- _What is required_
Show all lines from the material that carry the word "click".

★ ★ ★

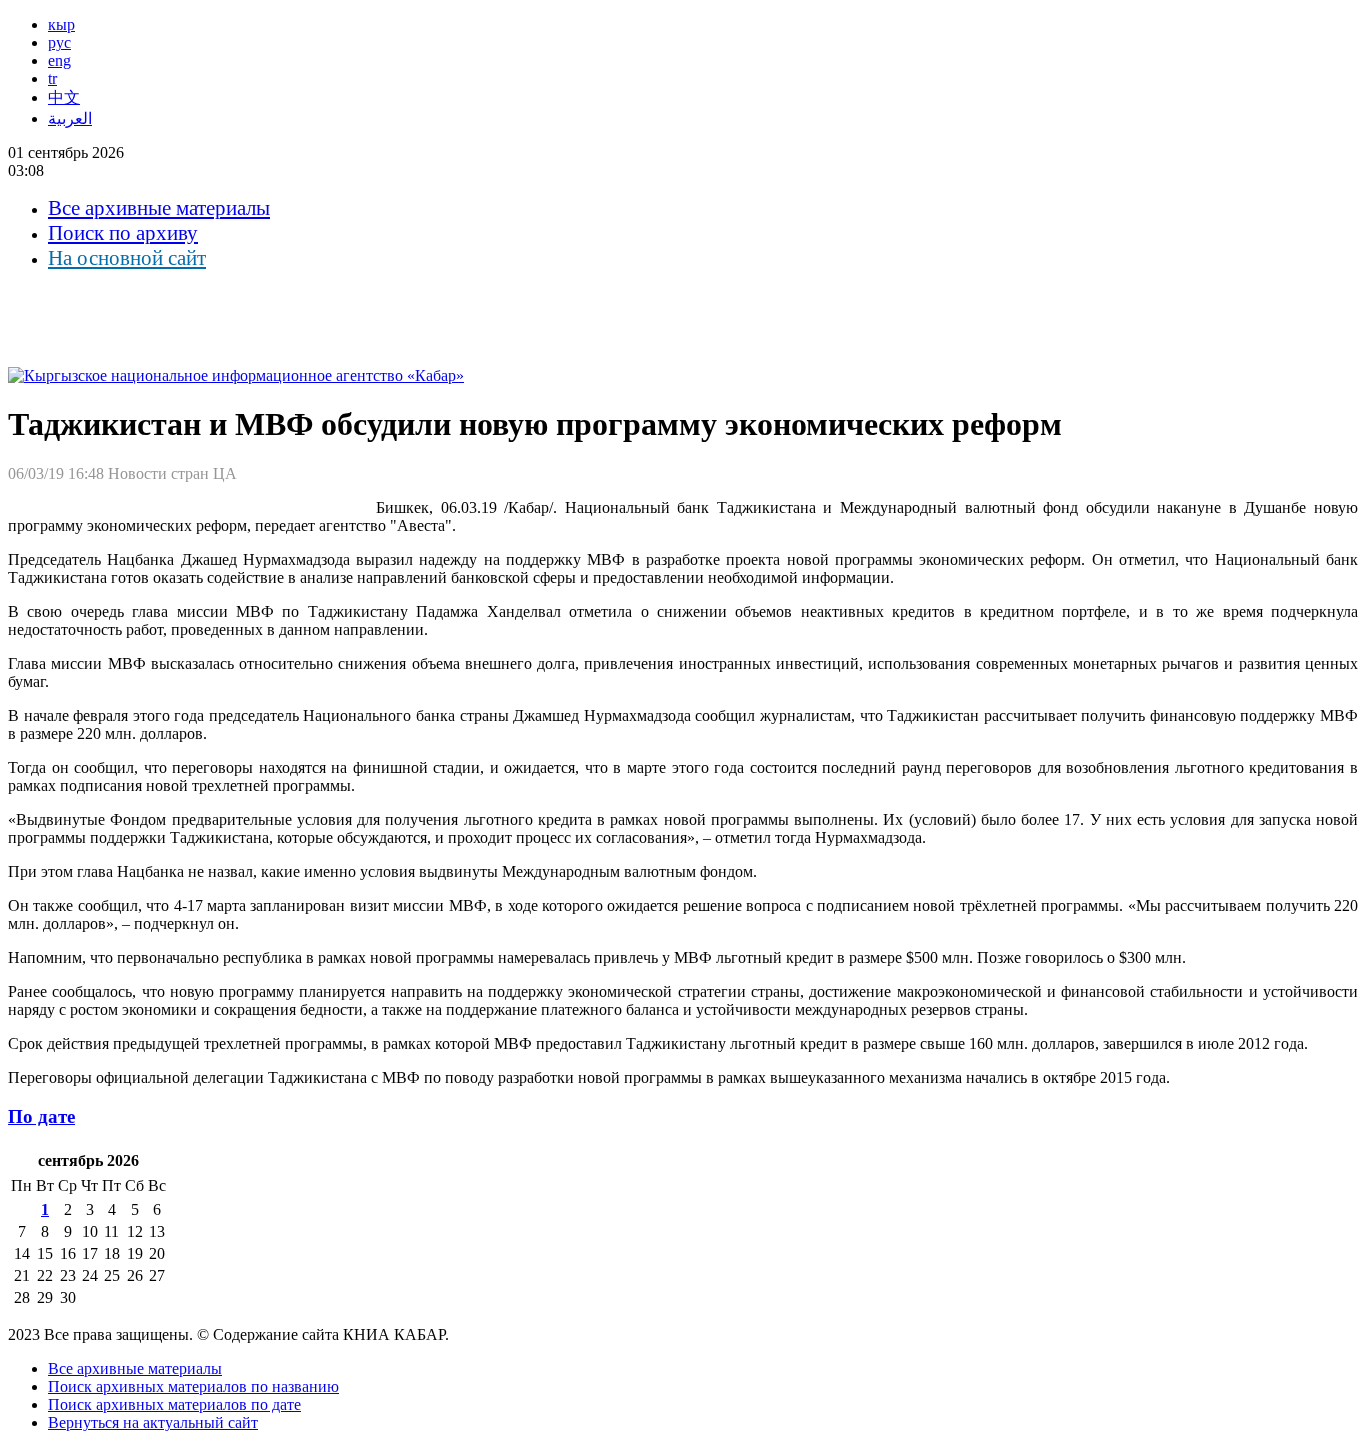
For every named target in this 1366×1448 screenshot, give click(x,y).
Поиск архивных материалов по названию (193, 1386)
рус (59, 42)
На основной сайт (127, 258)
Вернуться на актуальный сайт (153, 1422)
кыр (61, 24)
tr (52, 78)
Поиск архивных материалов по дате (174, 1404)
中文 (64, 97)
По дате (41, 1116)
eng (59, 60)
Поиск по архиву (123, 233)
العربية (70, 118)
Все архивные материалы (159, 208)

★ ★ ★

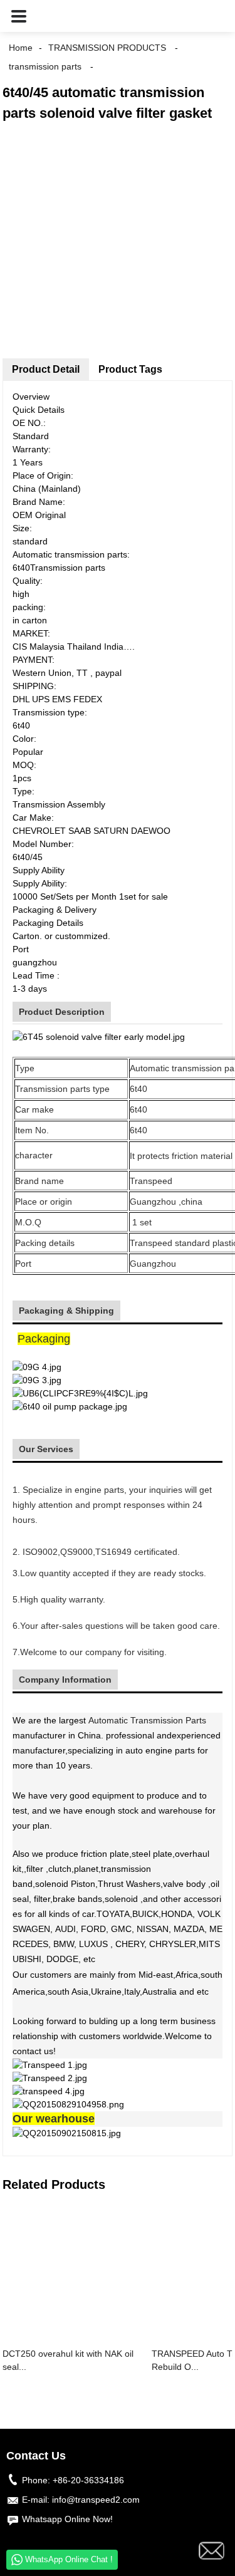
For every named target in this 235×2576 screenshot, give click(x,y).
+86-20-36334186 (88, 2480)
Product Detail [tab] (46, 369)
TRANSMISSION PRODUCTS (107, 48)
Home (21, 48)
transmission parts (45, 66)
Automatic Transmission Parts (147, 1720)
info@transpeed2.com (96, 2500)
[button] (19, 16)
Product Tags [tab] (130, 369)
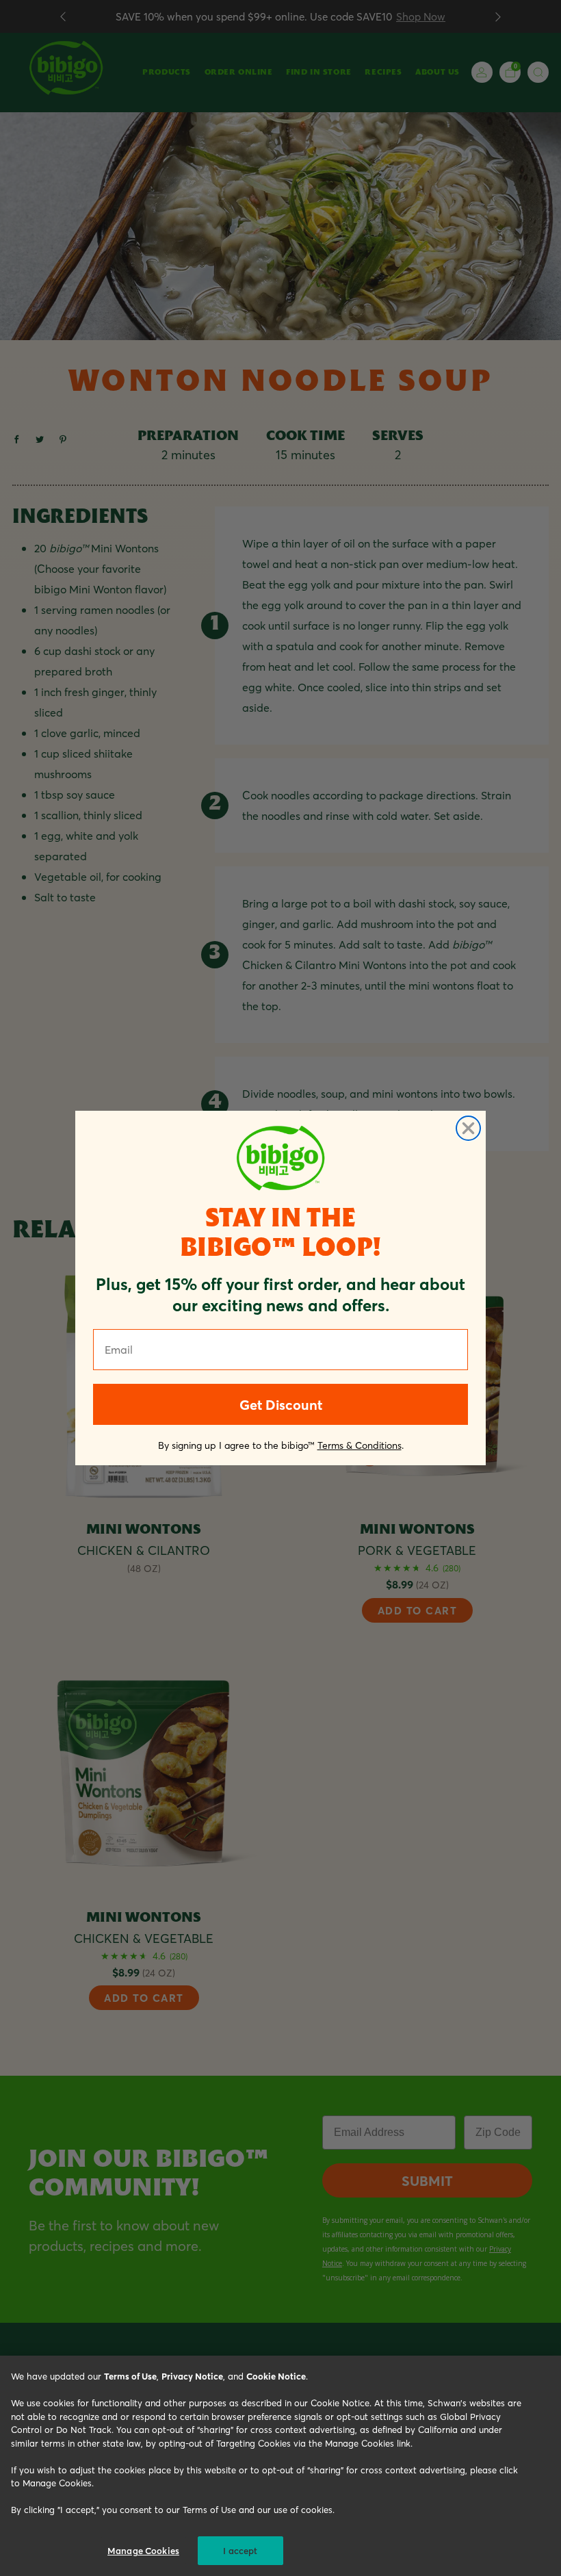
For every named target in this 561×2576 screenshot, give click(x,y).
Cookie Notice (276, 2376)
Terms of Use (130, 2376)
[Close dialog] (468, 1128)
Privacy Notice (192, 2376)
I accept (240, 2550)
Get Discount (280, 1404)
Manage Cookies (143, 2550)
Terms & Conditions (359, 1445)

★ ★ ★

- _Solution below_
For every named target in this 1366×1448 screenshot, give click(x,y).
For every named target in this 235×2576 screenshot, give click(x,y).
For every named target in this 561×2576 screenshot, give click(x,y).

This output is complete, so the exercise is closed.